General McLane student combines art with welding, winning national welding award
When General McLane High School junior Isabella Beason opted to take independent study last spring, she hoped to find a project that would align with her interest in art. Although a technology education focus did not seem like an obvious fit, Beason wanted to create a practical piece of art, so she used her independent study to expand her knowledge of metals. During the six-week program, Beason manufactured a lamp resembling an octopus, made completely of metal and an Edison light bulb.
Her creation, Octolampus, placed third nationally in the James F. Lincoln Foundation (JFLF) Arc Welding Foundation’s 2018 Welding Awards Competition. JFLF is a nonprofit organization dedicated to advancing the field of arc welding through education.

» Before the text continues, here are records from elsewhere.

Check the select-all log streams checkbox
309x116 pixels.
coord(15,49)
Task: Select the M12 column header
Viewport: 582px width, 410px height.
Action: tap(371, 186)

Each year, the JFLF’s Welding Awards Program rewards excellence and inspires advancement in the field.
Students compete among students in their region. To advance to the national level, Beason first competed regionally with students from 17 different states and territories, including: Maine, Vermont, New Hampshire, Massachusetts, Connecticut, Rhode Island, New York, Pennsylvania, New Jersey, Delaware, Maryland, West Virginia, Ohio, Indiana, Illinois, Wisconsin and Washington D.C.
Beason purchased the light bulb from a flea market and then designed the remainder of the lamp with metals. For the arms, Beason welded different steels together. Three of the eight limbs were created using 3/4″ hot rolled round steel and serve as a tripod to support the lamp. The other five were created using a 16-gauge steel sheet and are used for artistic purposes.